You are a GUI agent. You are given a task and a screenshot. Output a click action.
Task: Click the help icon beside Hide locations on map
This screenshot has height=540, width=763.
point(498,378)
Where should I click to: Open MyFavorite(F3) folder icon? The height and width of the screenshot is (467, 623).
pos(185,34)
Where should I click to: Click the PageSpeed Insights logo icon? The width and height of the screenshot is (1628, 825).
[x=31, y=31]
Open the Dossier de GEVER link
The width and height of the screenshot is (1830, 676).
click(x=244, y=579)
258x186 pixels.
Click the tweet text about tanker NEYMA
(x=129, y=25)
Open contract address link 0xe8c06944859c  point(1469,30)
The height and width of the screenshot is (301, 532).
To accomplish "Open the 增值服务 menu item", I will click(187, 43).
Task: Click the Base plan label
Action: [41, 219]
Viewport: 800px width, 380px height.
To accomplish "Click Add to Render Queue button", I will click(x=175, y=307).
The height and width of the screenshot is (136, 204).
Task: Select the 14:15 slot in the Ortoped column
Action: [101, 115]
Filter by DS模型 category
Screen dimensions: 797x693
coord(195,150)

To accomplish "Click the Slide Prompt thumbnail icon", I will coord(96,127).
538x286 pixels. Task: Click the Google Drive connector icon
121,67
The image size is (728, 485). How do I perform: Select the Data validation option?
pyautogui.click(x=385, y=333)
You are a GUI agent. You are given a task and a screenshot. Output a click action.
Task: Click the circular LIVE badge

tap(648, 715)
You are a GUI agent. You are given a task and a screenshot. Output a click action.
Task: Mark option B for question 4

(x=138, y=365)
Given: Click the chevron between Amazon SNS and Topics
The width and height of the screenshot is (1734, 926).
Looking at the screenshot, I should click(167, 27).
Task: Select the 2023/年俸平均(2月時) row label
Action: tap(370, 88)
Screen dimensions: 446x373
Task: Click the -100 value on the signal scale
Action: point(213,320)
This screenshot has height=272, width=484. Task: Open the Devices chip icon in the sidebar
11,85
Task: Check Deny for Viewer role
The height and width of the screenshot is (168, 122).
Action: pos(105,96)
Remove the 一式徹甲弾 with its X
++++++
▸ **WORK REQUEST**
Please transcribe exactly the line containing "This screenshot has height=272, width=484." and every line after it to the end of the data, and no other lines.

▸ **PROBLEM SOLUTION**
This screenshot has height=272, width=484. Task: Open the Devices chip icon in the sidebar
11,85
Task: Check Deny for Viewer role
The height and width of the screenshot is (168, 122).
Action: pos(105,96)
Remove the 一式徹甲弾 with its X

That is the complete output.